SYNTHESIS, CHARACTHERISATION, AND ANTIBACTERIAL POTENTIAL OF A Pt(II) COMPLEX WITH A NOVEL LINEAR SULFONAMIDE LIGAND TERMINATED BY BENZIMIDAZOLYL MOIETIES

Abstract

Platinum complexes have been extensively studied for their antibacterial and anticancer properties, primarily due to their ability to bind to DNA and proteins. In recent years, there has been growing interest in the development of novel N donor ligands to enhance these biological activities. This study aimed to synthesise and characterise a novel N,N′,N″-donor linear sulfonamide ligand terminated with benzimidazolyl rings, along with its corresponding platinum(II) complex, to investigate their potential biological applications. The compounds were characterised using 1H and 1H–1H ROESY NMR, FTIR, UV–Visible, and fluorescence spectroscopy. The 1H and ROESY NMR spectra reveal that the methylene protons, which appear as singlets in the free ligand (L), split into two doublets in the platinum complex, indicating bidentate coordination to the Pt(II) centre, forming a symmetrical complex.

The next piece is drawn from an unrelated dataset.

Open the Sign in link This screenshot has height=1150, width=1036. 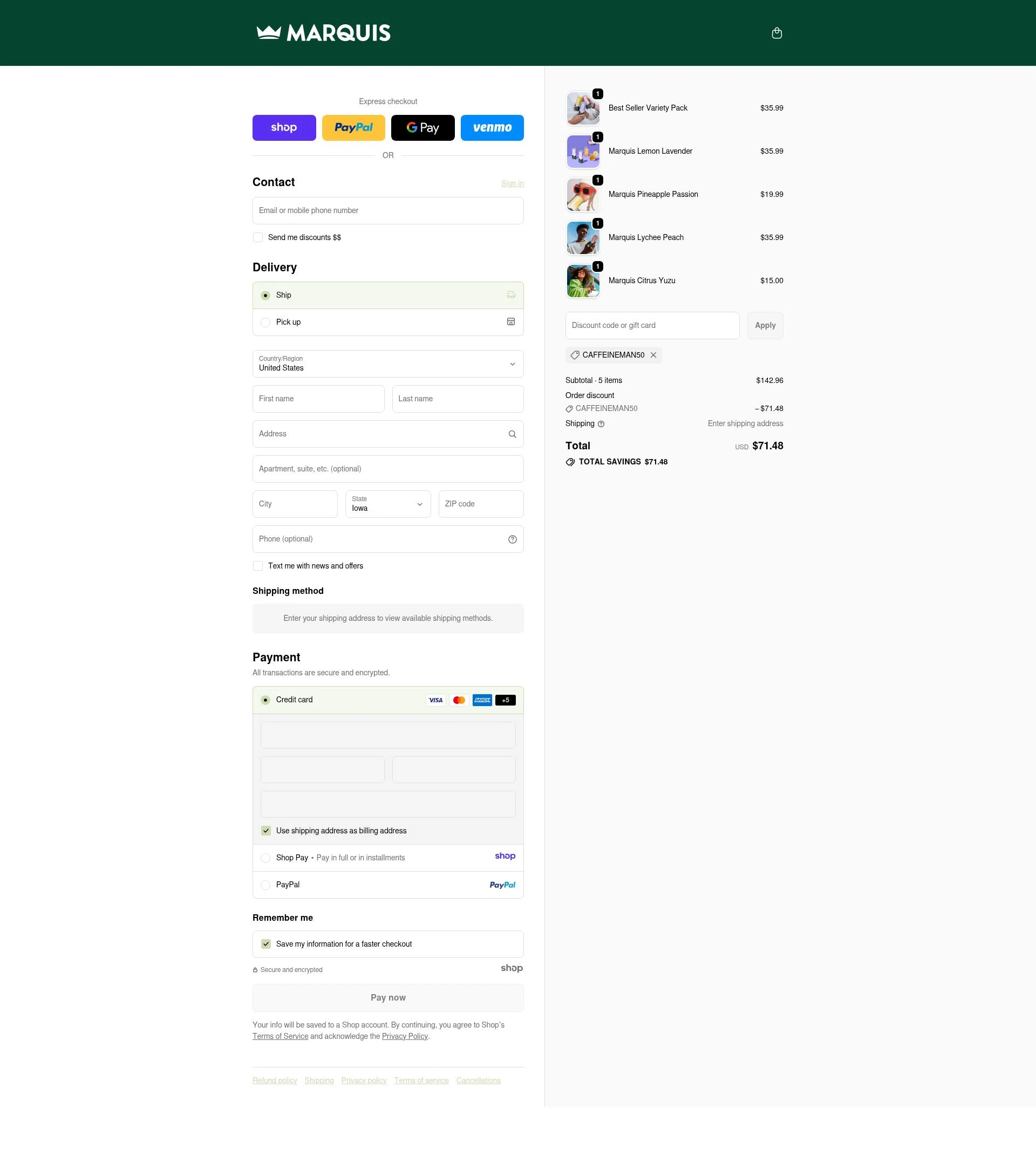(512, 183)
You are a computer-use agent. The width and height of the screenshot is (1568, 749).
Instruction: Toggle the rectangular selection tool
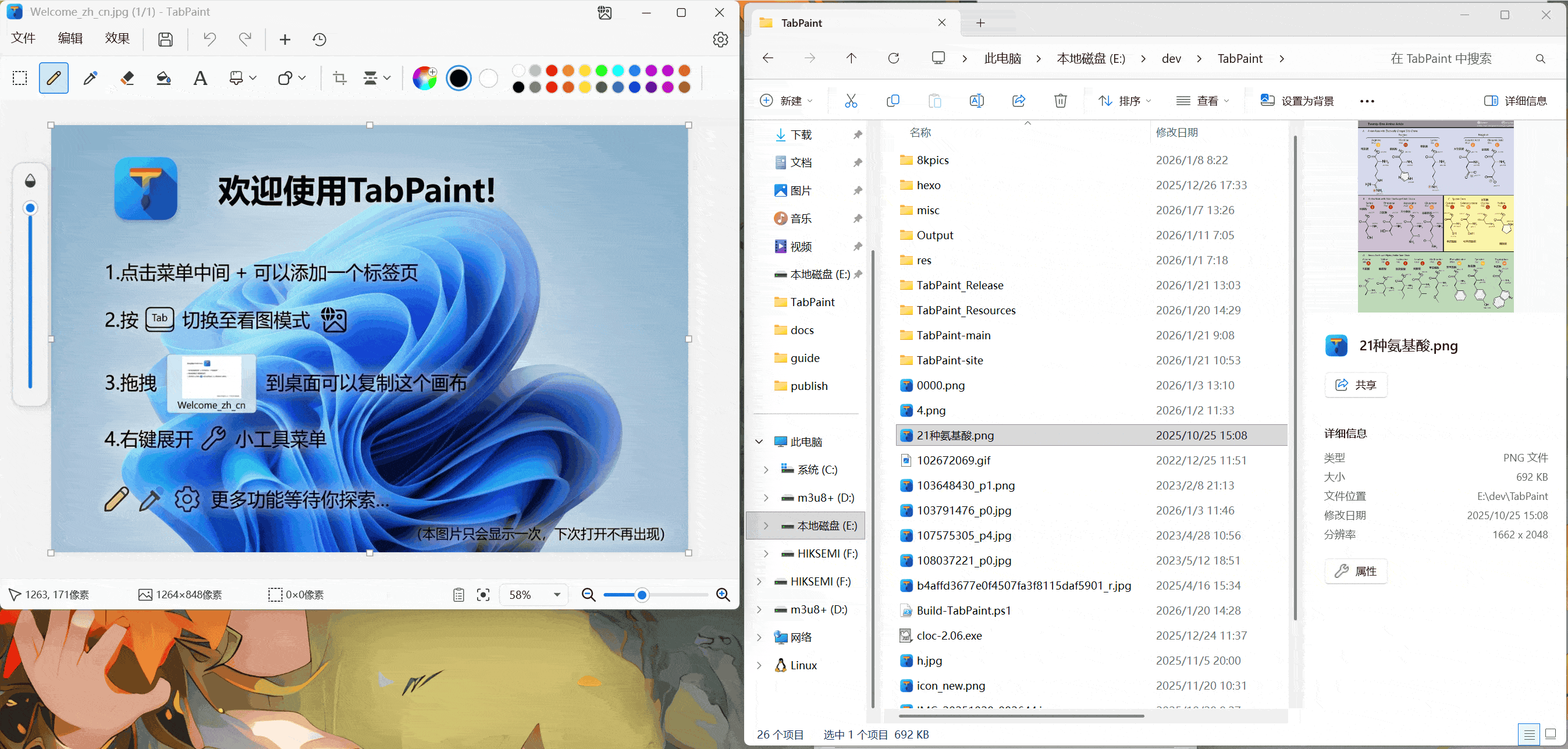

This coordination restricts the free rotation of the methylene group, leading to the observed spectral changes. Tridentate binding is considered unlikely, as literature evidence suggests that similar N,N′,N″ donor linear sulfonamide ligands do not coordinate to Pt(II) in a tridentate fashion due to electronic and steric restrictions. The resulting yellow solid of the platinum complex is soluble in chloroform but insoluble in polar solvents such as water. Spectroscopic and literature data collectively support the formation of a Pt(L)Cl₂ type complex, featuring an eight-membered chelate ring. Notably, complexation results in significant fluorescence quenching compared to the free ligand. The potential antibacterial activity of both the ligand (L) and the complex (C) was evaluated against gram-positive, Staphylococcus aureus ATCC25923, and gram negative, Escherichia coli ATCC25922, using the agar well diffusion method. Both compounds exhibited minimal to no antibacterial activity even at 4000 ppm, suggesting limited interaction with bacterial cellular components. Nevertheless, further cytotoxicity studies on mammalian cell lines are warranted to assess their potential as anticancer agents.